In the middle of my ride the other day, my Speed and Distance data disappeared for a few moments from my Edge 500. A bit later the data returned. Upon starting my ride yesterday, the Speed and Distance data was intermittent at the start of the ride and giving some screwy speeds ("2.5" mph, etc.), but after a few minutes it settled into "normal".

I do have the Edge paired up with a GSC-10 Speed/Cadence sensor. I was wondering if it could be the batteries dying in the sensor? Funny thing is that I never did loose my cadence data when the Speed/Distance was acting up, making me wonder if it's even a problem with the batteries at all?

Looks like the wheel magnet is still in good position with the sensor.

Any thoughts before I replace those CR2032 batteries?

Thanx, Jaxson


----------



## Harold (Dec 23, 2003)

How long on the current set of batteries? If it's been awhile, it's probably worth replacing them


----------



## jaxson (Mar 7, 2006)

I guess it's been a while. Maybe a year at 2 - 4 rides per week? Probably will replace those batteries to see if that solves the problem, although the Cadence hasn't "dropped off" like the Speed/Distance has, and all 3 run off the same sensor.


----------



## Harold (Dec 23, 2003)

Yep, swap batteries. I think roughly a year is the advertised lifespan


----------



## bikeriderguy (May 2, 2006)

I've been through this with one and now possibly a second GSC10. I tried replacing batteries And also wiping the 500 and bike profiles and re-connecting the sensor multiple times. 

I had the first one on my tallboy for about a year and one day it started starting and stopping on its own during regular operation. Double Check the indicator lights (mine were always fine) to ensure the device is getting signals from wheel and crank arm magnets. Also check magnets aren't slipping. 
After several weeks of fiddling around with it and the 500 I came to the conclusion the gsc10 was 'broken'. 

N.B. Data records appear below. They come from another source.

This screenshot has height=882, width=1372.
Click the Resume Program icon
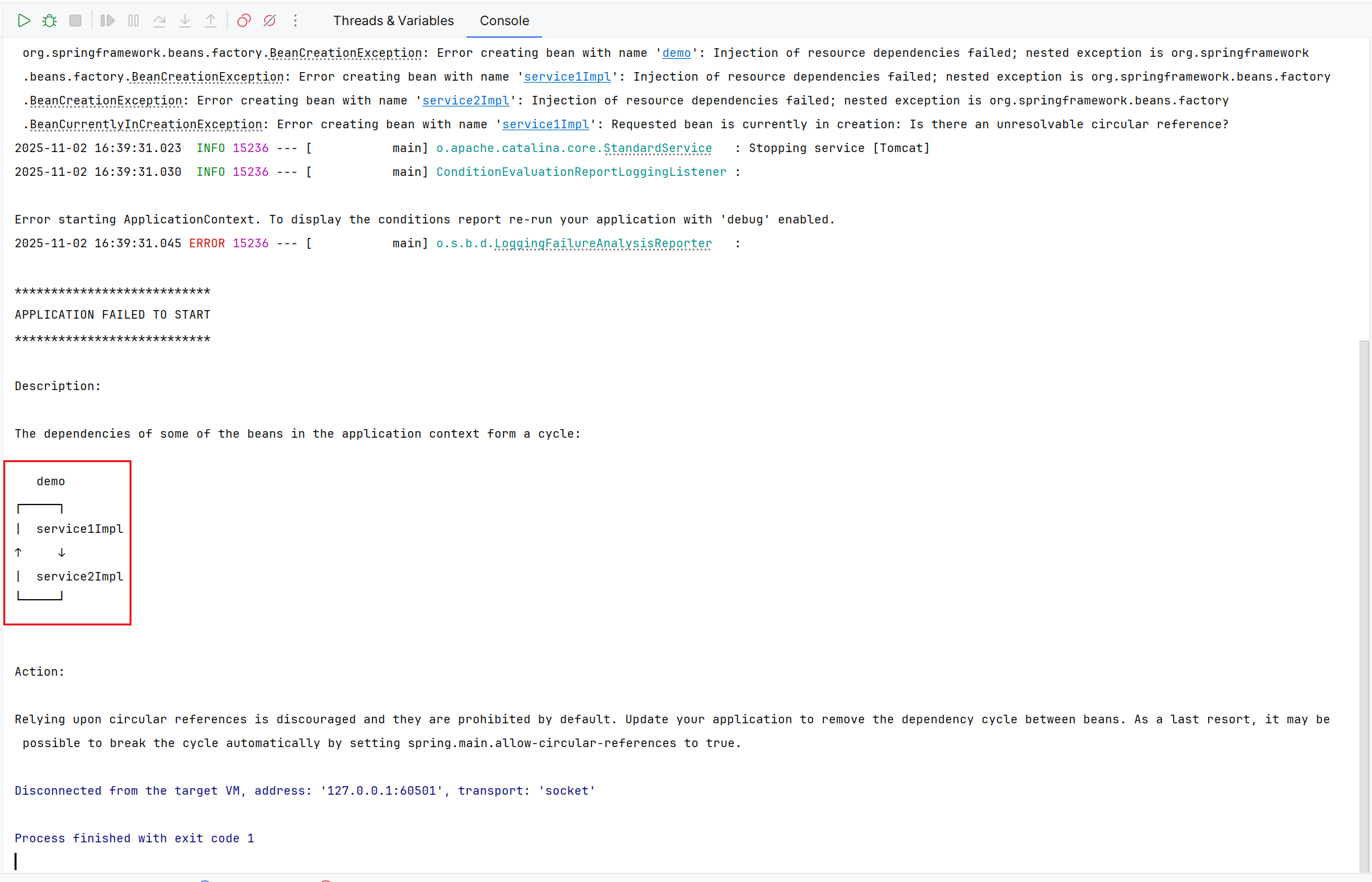[107, 20]
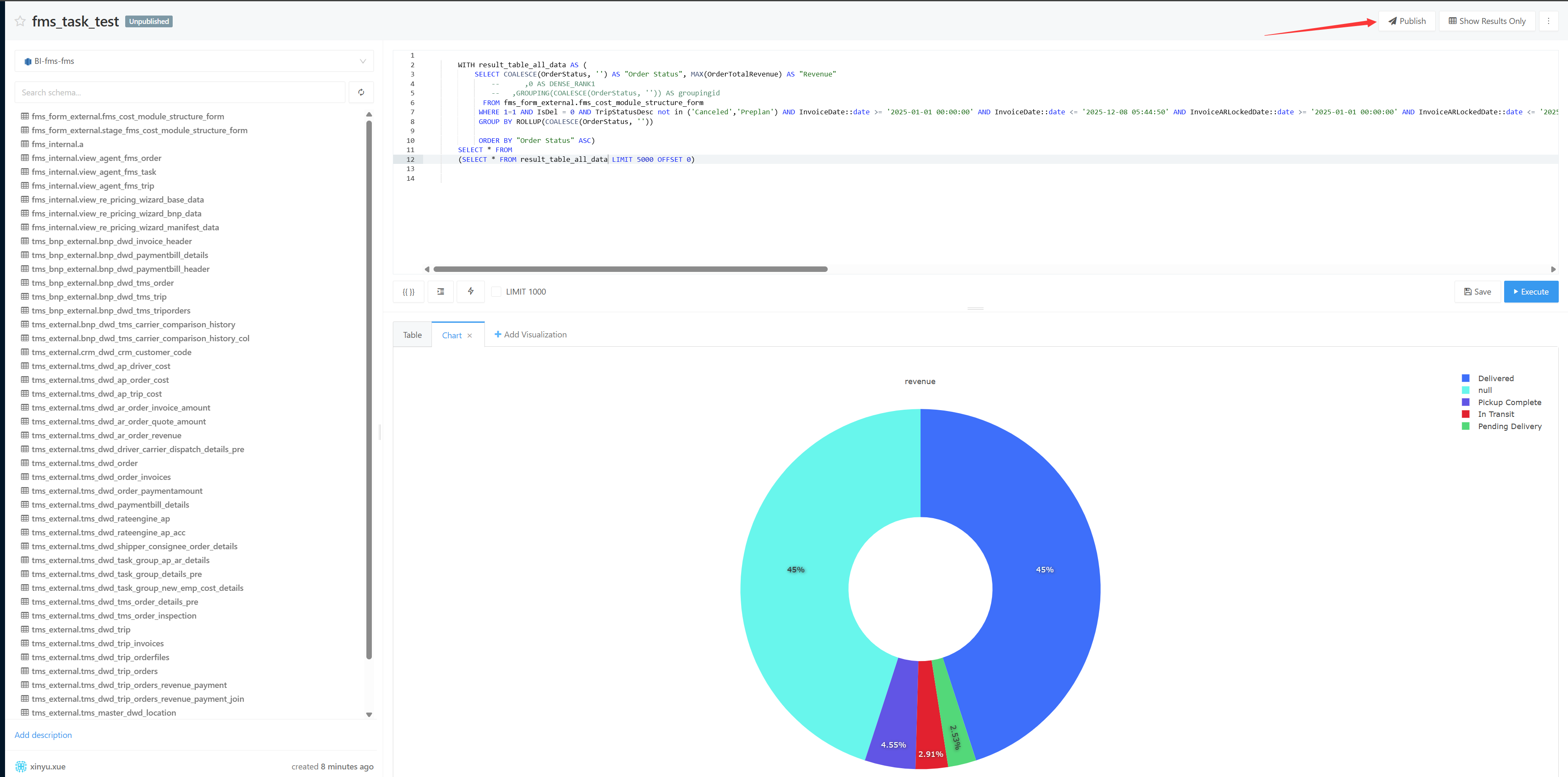Switch to the Table results tab
The width and height of the screenshot is (1568, 777).
(411, 335)
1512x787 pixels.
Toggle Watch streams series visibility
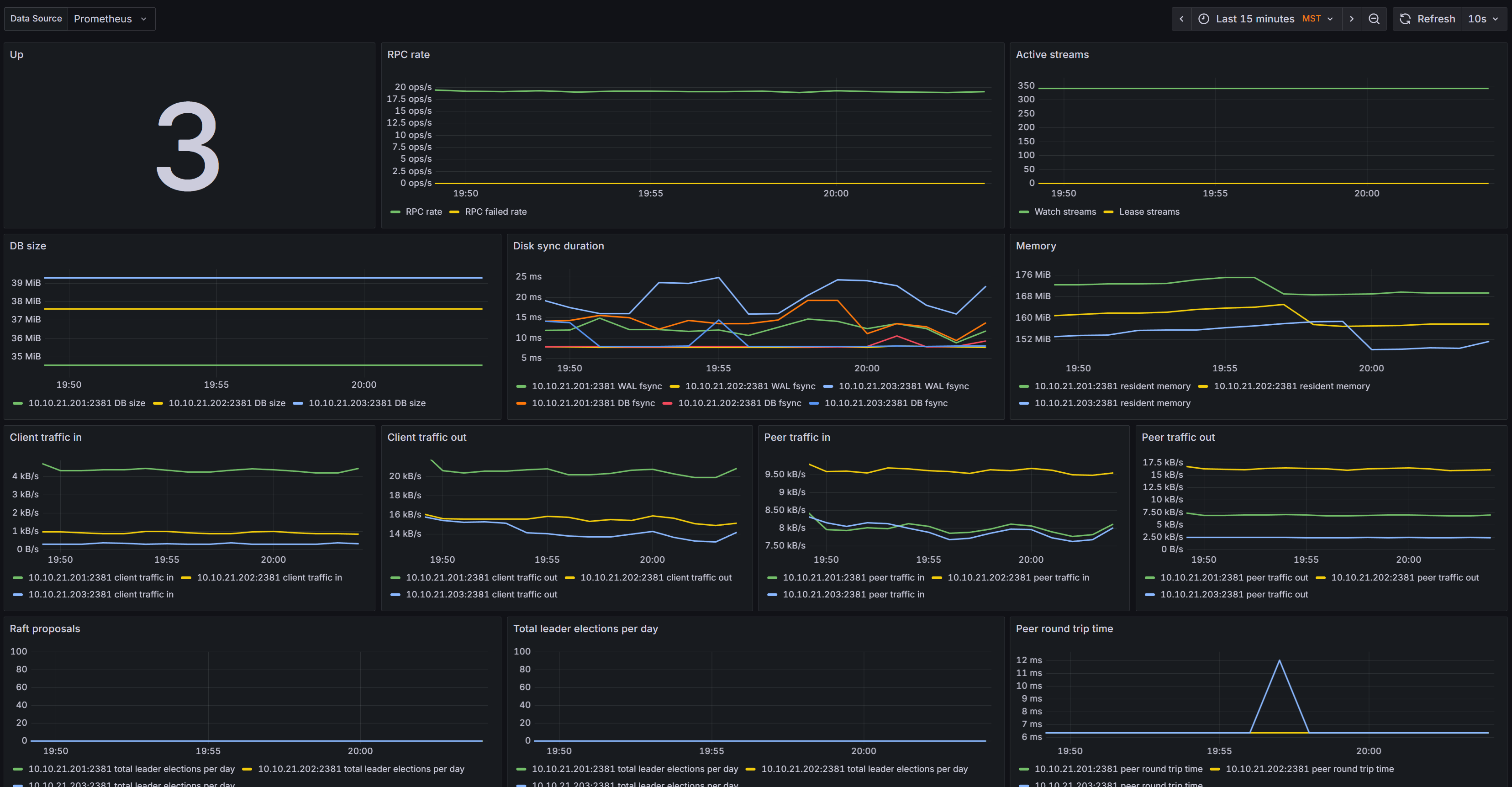(1065, 212)
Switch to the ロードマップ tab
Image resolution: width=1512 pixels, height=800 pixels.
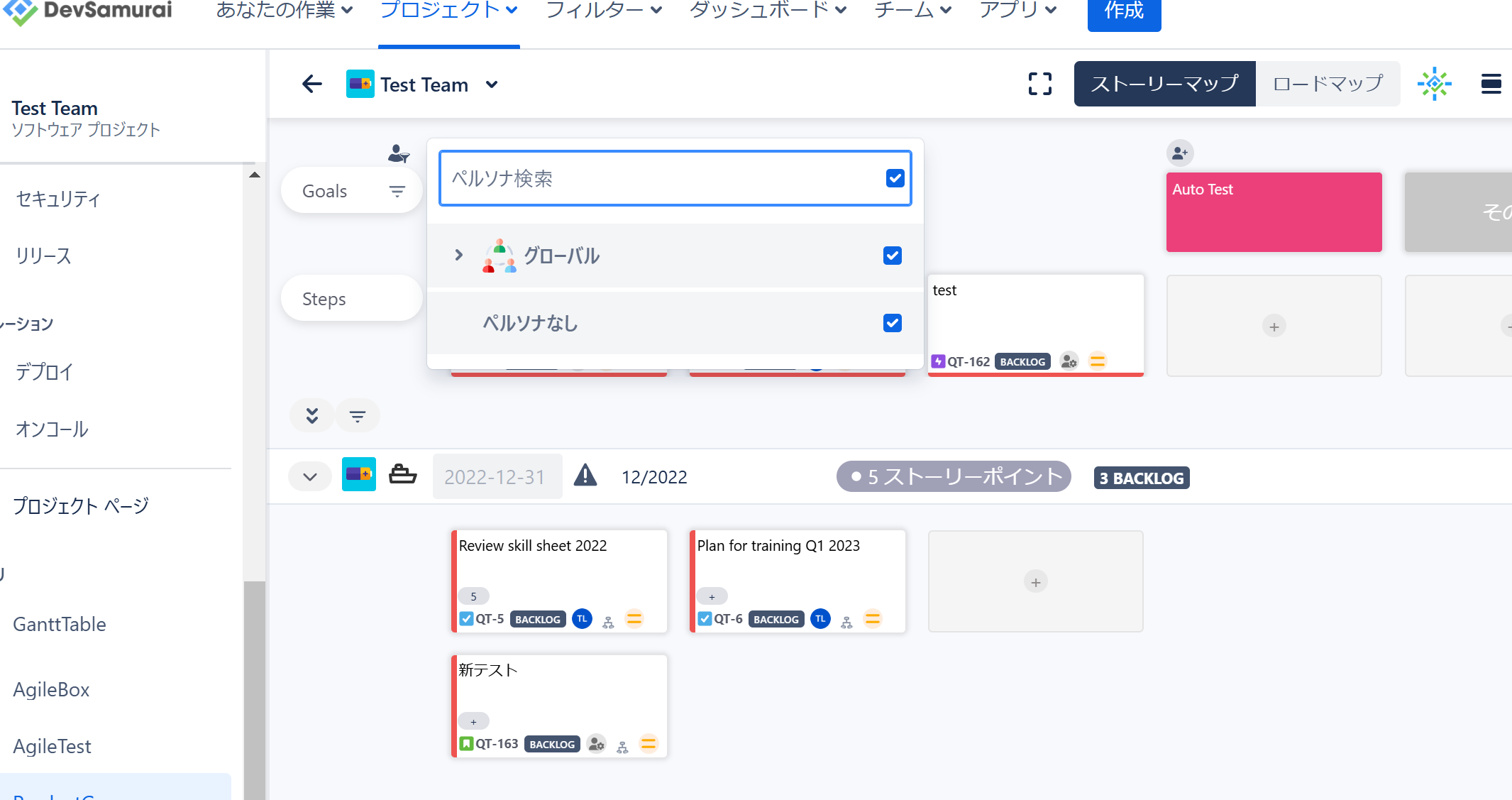[x=1328, y=84]
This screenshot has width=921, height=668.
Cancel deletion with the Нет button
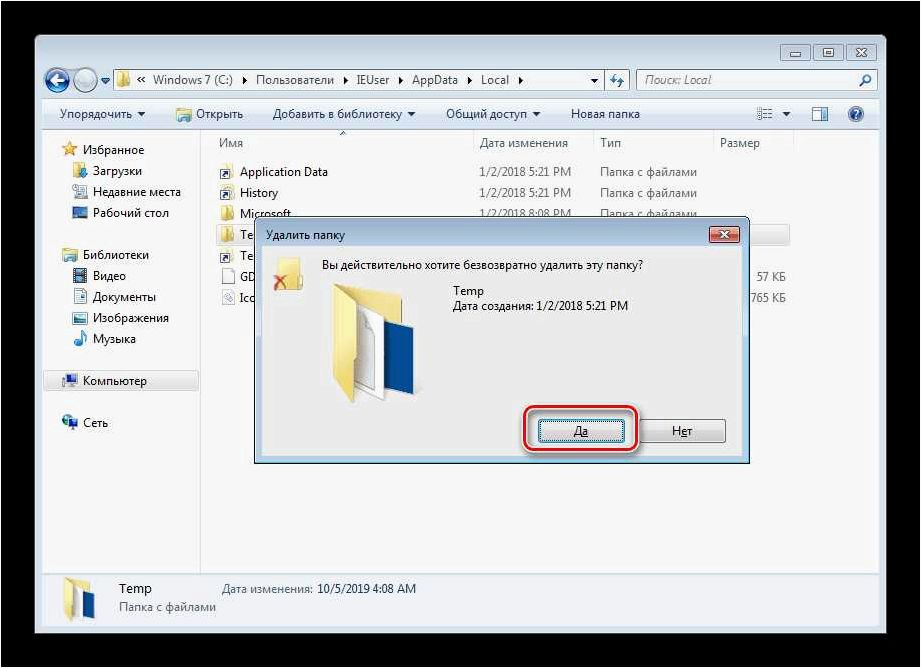[682, 431]
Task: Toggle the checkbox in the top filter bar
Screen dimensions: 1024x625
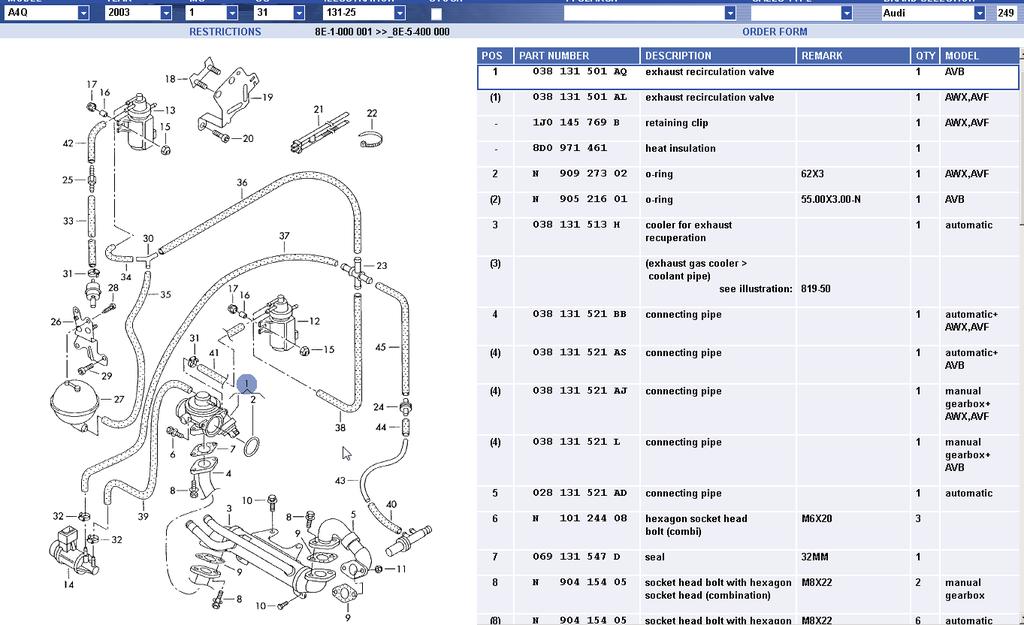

50 bucks later I got a new one and it worked fine right from the get go (on my road bike on a trainer). However a couple rides a ago (outside-not on trainer) I think it maybe exhibited the same behaviour but that was just once and not nearly as bad as the first one which cut in and out all the time. I have a feeling these things are pretty fragile. 

I have removed the latest gsc10 from my road bike and am saving it for winter when it's back on the trainer. So we'll see. I've seen several other posts about this behaviour in the past on the garmin support forums if I remember correctly 
Got the receipt? I didn't


----------



## Harold (Dec 23, 2003)

They are susceptible to EM interference. i think some get water in them and start acting up.

It's not a consistent thing, though, because a lot of folks have had them for a long time trouble free


----------



## bikeriderguy (May 2, 2006)

NateHawk said:


> They are susceptible to EM interference. i think some get water in them and start acting up.
> 
> It's not a consistent thing, though, because a lot of folks have had them for a long time trouble free


Good Point Natehawk - I also should have mentioned that. I did take mine apart and have a look at the seals to see if perhaps it had got water damaged as I'd heard that before as well.


----------



## ghettocruiser (Jun 21, 2008)

I mentioned on another thread that two of mine were acting up with decent battery voltage left and I was a bit peeved at the thought of burning off a hundred bucks. 

I spoke too soon. Since then I monkeyed with the magnet placement and arm angle a bit, and they've subsequently been fine all winter, mud, snow, salt water, and all.


----------